▶ _Problem statement_:
Return each entry word for word, without its pictures.

▶ _Recorded information_:
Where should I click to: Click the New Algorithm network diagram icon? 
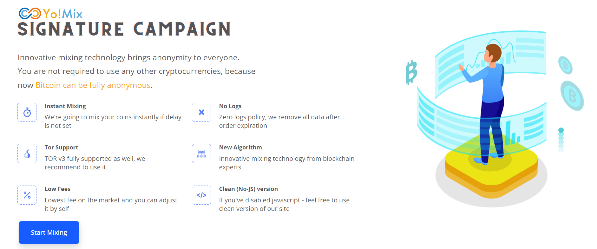[201, 154]
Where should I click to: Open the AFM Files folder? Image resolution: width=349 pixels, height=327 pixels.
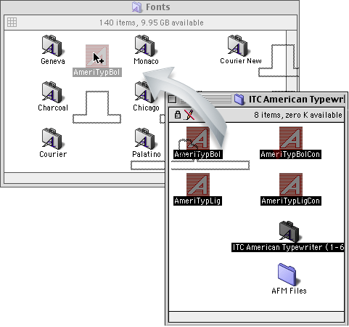pyautogui.click(x=289, y=275)
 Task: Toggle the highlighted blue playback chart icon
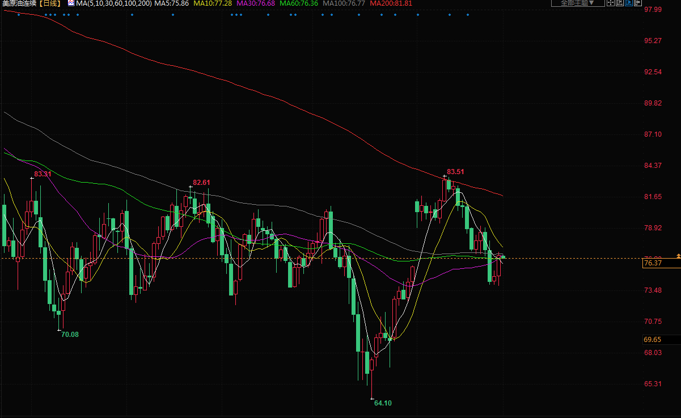tap(628, 2)
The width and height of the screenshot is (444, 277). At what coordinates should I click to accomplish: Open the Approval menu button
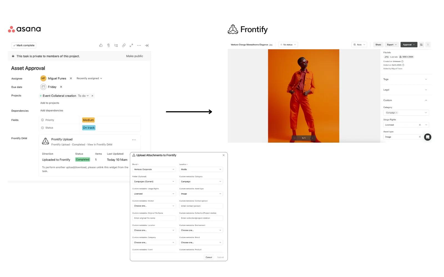pyautogui.click(x=409, y=45)
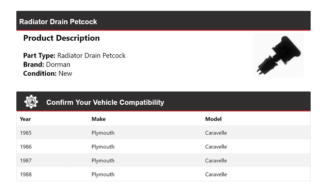The width and height of the screenshot is (327, 192).
Task: Click the Condition New text
Action: coord(47,73)
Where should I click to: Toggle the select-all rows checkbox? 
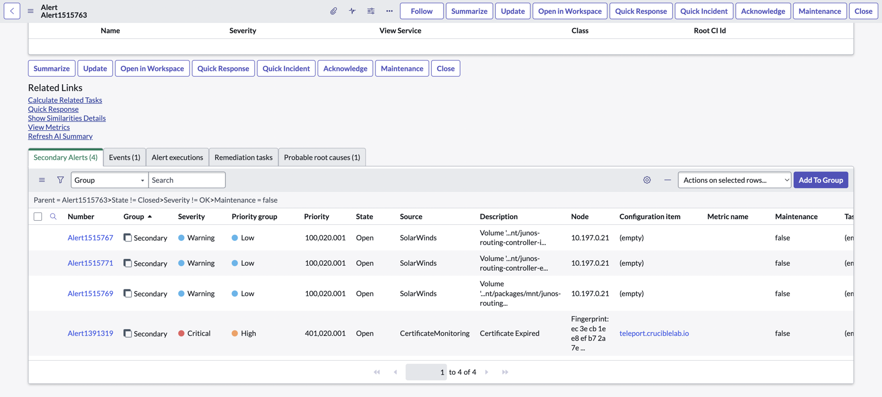point(38,217)
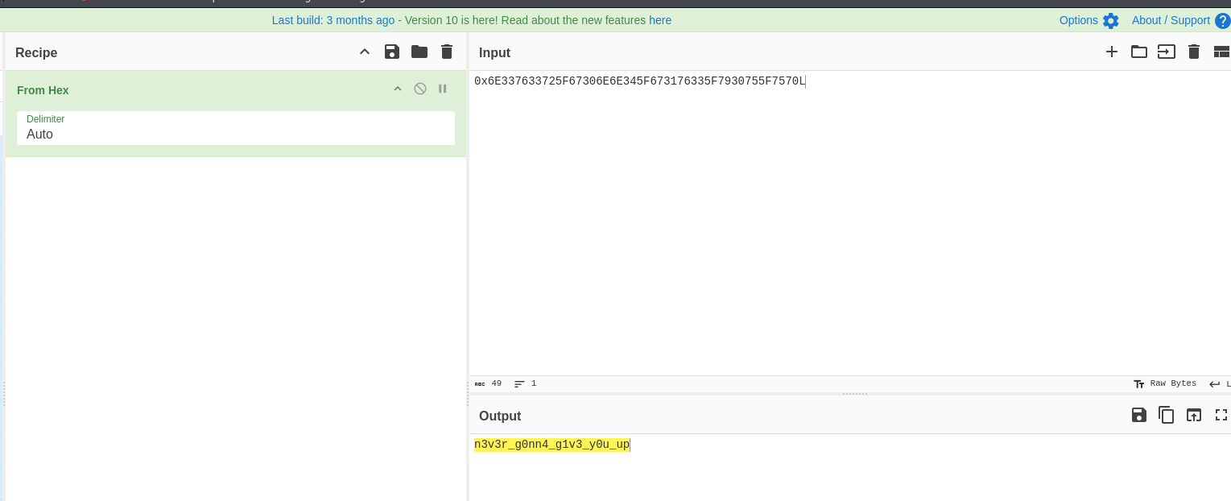Open About / Support help
The image size is (1231, 501).
[x=1180, y=20]
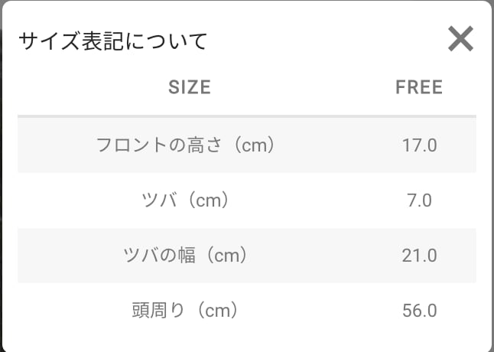The width and height of the screenshot is (494, 352).
Task: Click the フロントの高さ（cm） row label
Action: [x=186, y=145]
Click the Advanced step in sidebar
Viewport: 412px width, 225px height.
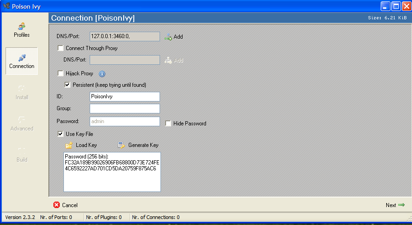[22, 123]
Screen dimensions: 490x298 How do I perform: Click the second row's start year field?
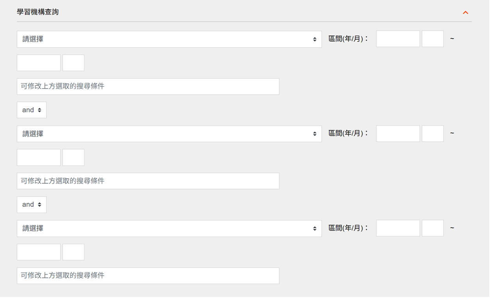[x=398, y=133]
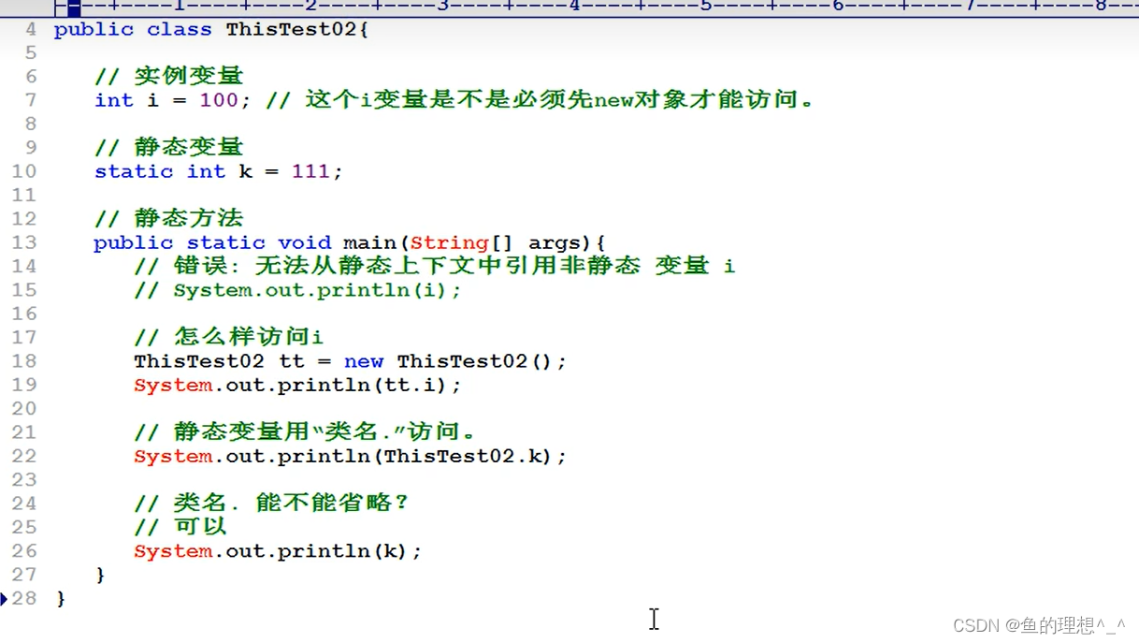
Task: Click the ruler mark labeled 1
Action: pos(180,7)
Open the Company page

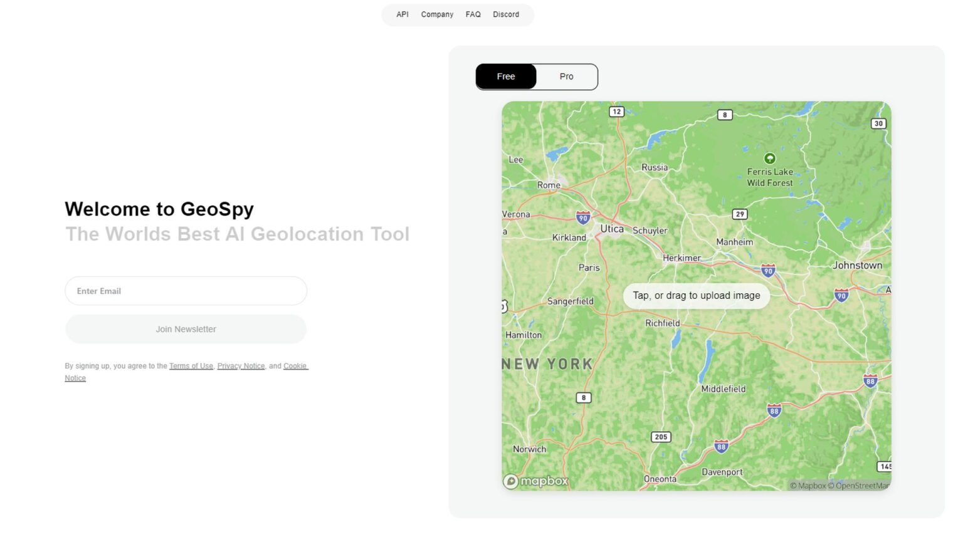437,14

▶ _Task response_:
Where should I click to: Click the New Algorithm network diagram icon? 
[201, 154]
Where should I click to: Open the AFM Files folder? Image resolution: width=349 pixels, height=327 pixels.
pyautogui.click(x=289, y=275)
 Task: Toggle the highlighted blue playback chart icon
tap(628, 2)
The width and height of the screenshot is (444, 277). At what coordinates should I click to accomplish: Open the Approval menu button
pyautogui.click(x=409, y=45)
The width and height of the screenshot is (327, 192).
Task: Click the Condition New text
Action: coord(47,73)
Where should I click to: Toggle the select-all rows checkbox? 
point(38,217)
Open About / Support help
The image size is (1231, 501).
[x=1180, y=20]
The width and height of the screenshot is (494, 352).
Task: Click the フロントの高さ（cm） row label
Action: [x=186, y=145]
Click the Advanced step in sidebar
Viewport: 412px width, 225px height.
[22, 123]
Screen dimensions: 490x298 How do I perform: Click the second row's start year field?
[x=398, y=133]
Task: Click the ruler mark labeled 1
Action: pos(180,7)
Open the Company page

437,14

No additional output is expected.